◆ GIVEN INSTRUCTION ◆
Return every line of the records below that contains the string "click".

• • •

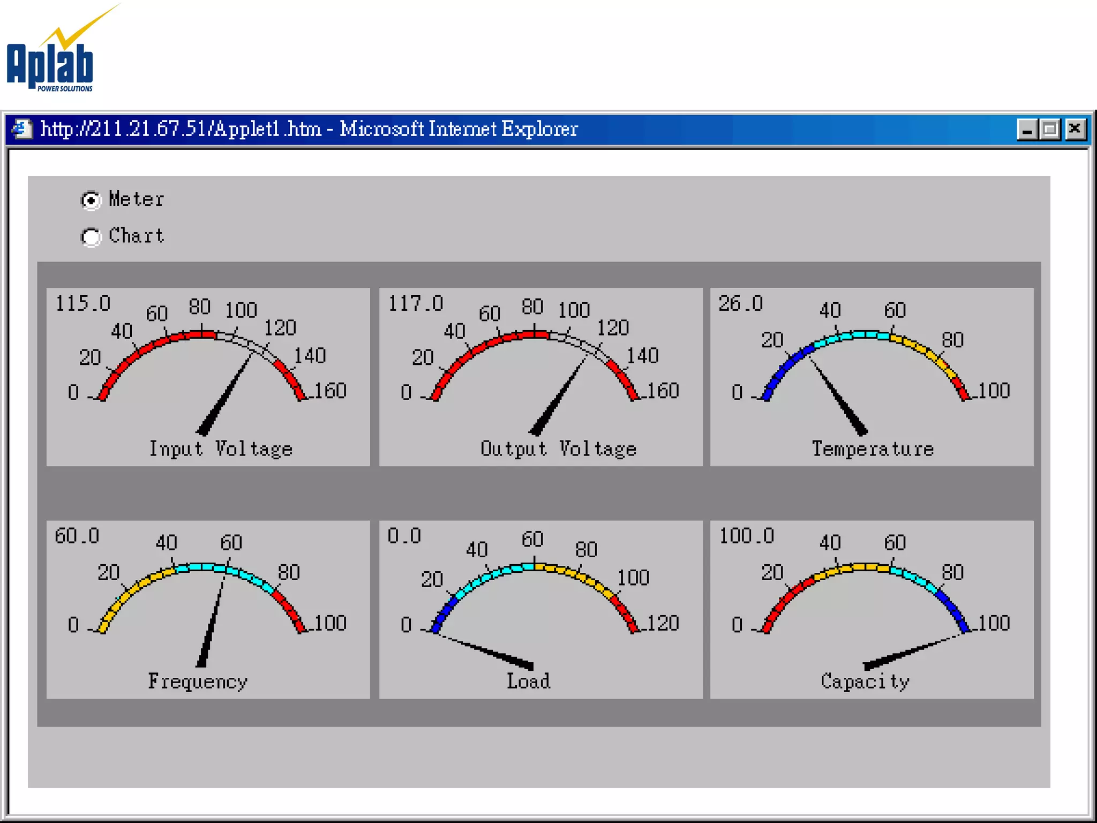Maximize the Internet Explorer window
The image size is (1097, 823).
click(1050, 130)
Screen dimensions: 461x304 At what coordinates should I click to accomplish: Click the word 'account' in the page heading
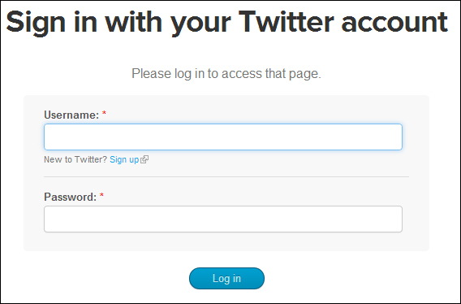coord(394,23)
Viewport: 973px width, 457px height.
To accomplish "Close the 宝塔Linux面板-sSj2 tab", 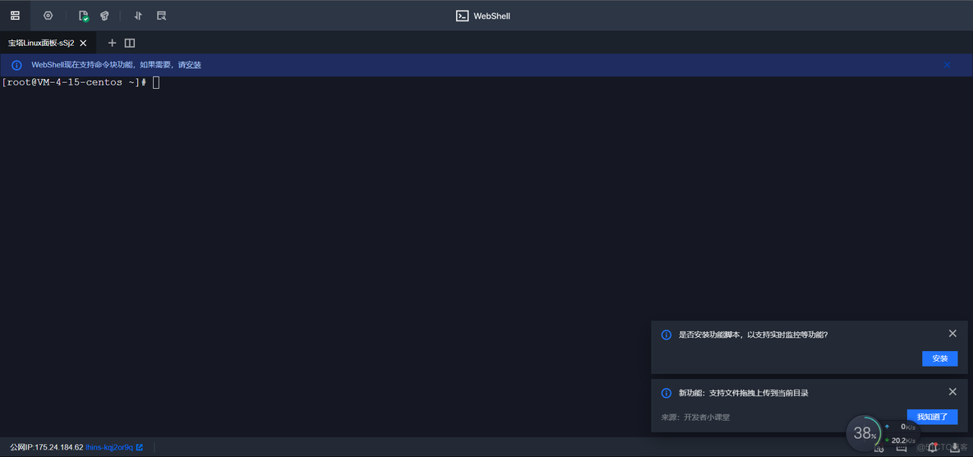I will (x=83, y=43).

• • •

◆ FULL SOLUTION ◆
click(1050, 130)
Screen dimensions: 461x304 At what coordinates should I click to accomplish: Click the word 'account' in the page heading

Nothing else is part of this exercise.